[[ Data for this task open ]]
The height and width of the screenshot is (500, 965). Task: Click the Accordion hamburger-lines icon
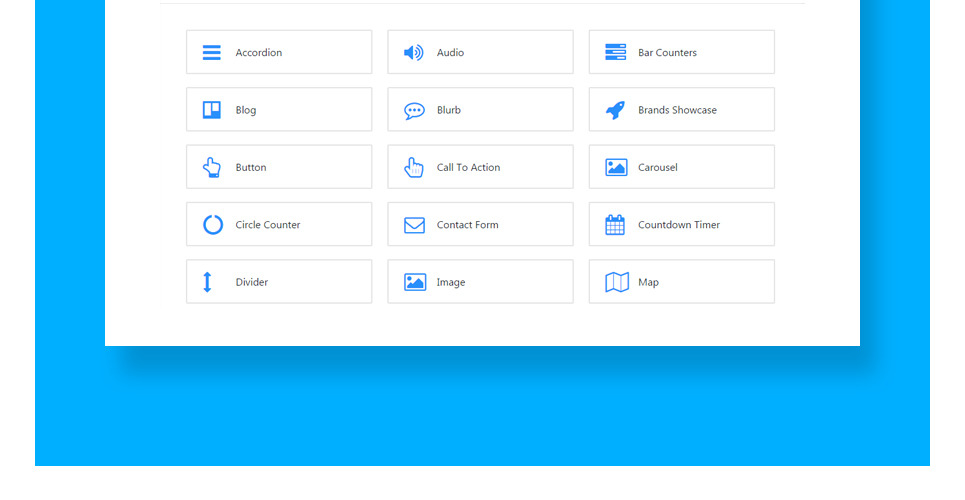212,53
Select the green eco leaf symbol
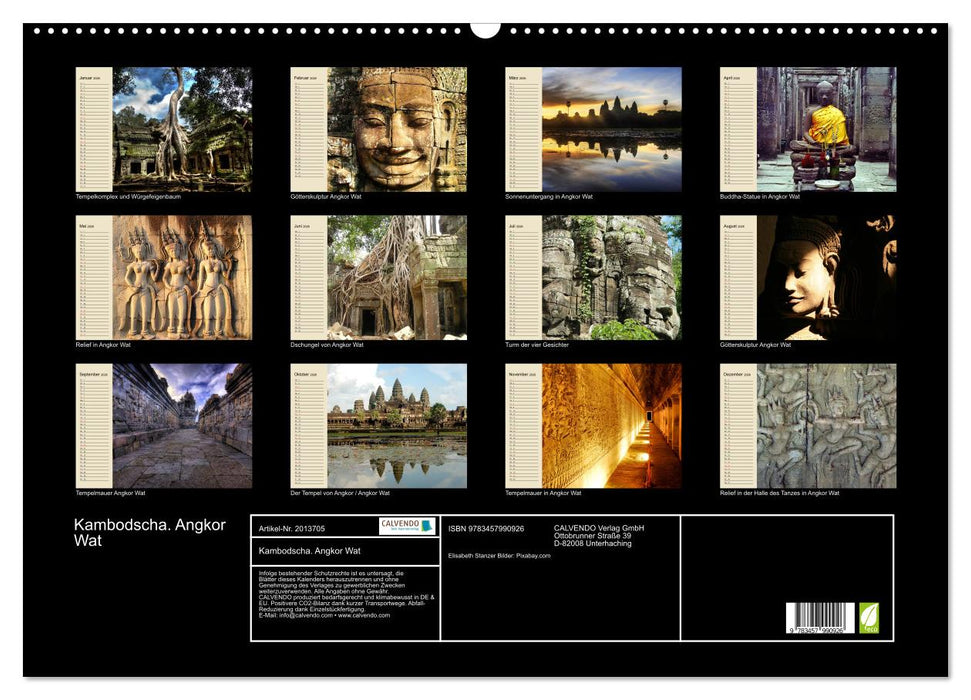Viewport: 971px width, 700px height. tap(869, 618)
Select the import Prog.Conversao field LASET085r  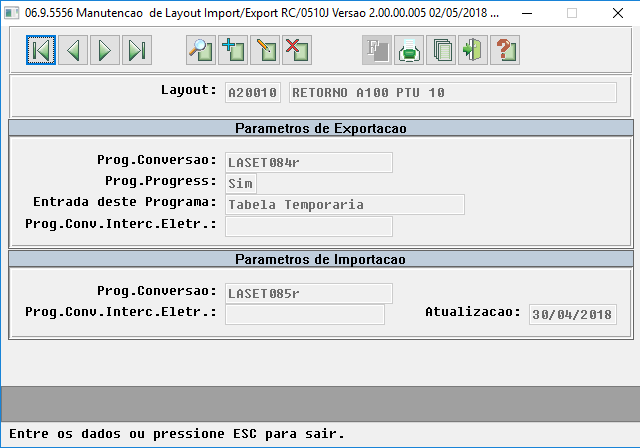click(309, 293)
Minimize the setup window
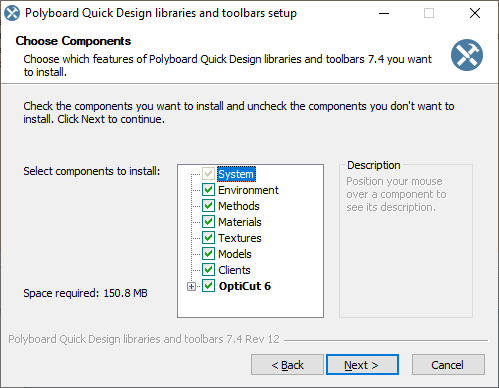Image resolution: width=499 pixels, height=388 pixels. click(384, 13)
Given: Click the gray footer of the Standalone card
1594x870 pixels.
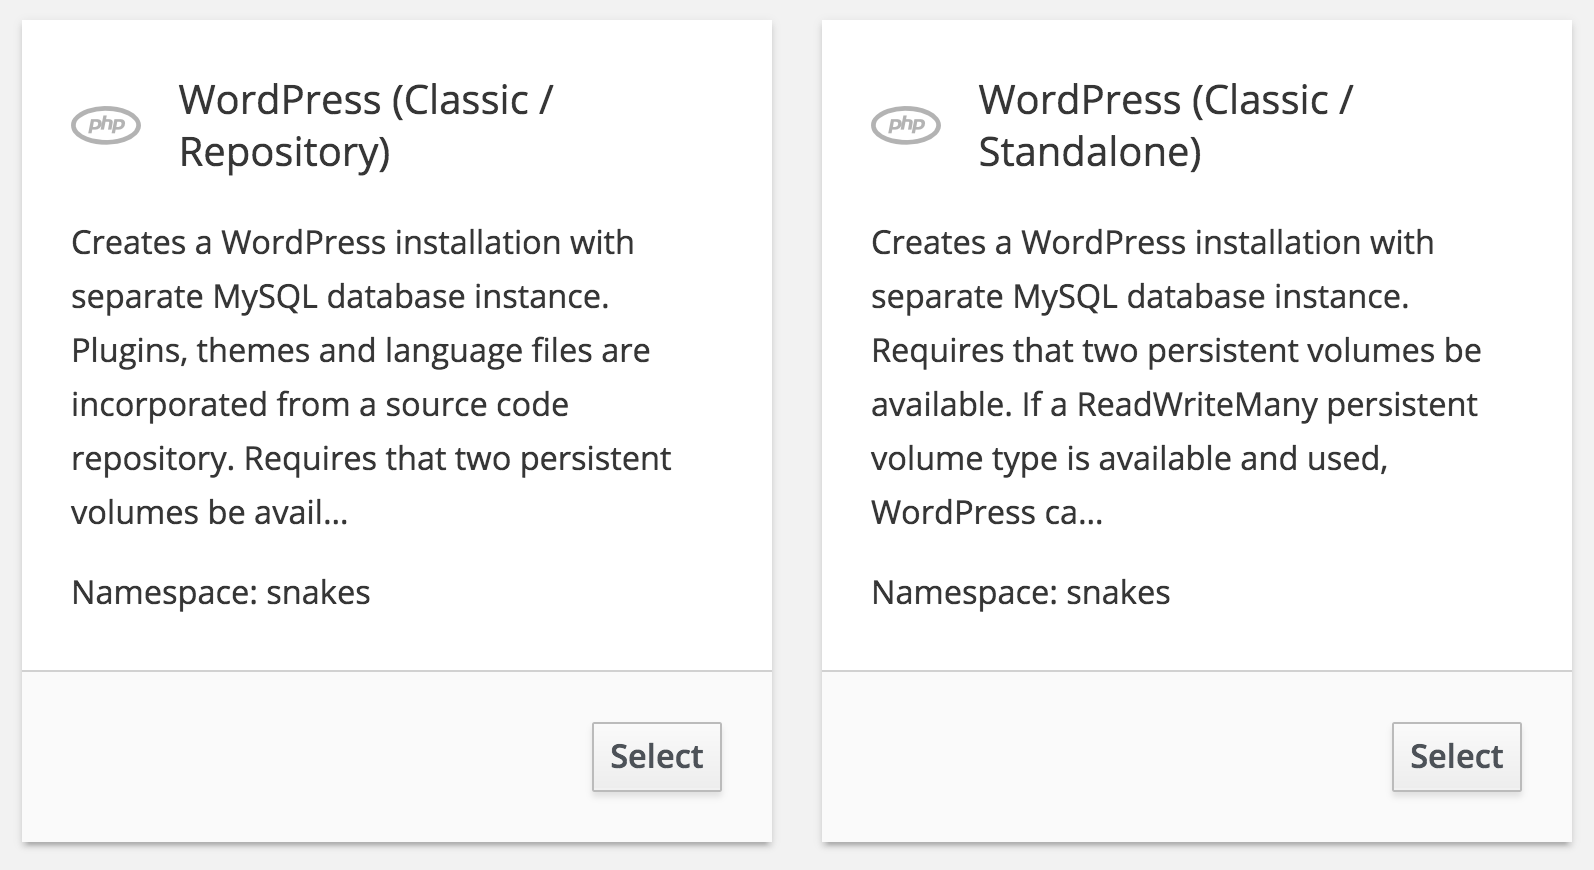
[[ Data for this task closed ]]
*Task details*:
Both ends included, copy the lines from the one holding "Minimize the setup window" to the last line of the entries exactly, with all pictures left out.

*The answer*:
Minimize the setup window
Image resolution: width=499 pixels, height=388 pixels. click(384, 13)
Given: Click the gray footer of the Standalone card
1594x870 pixels.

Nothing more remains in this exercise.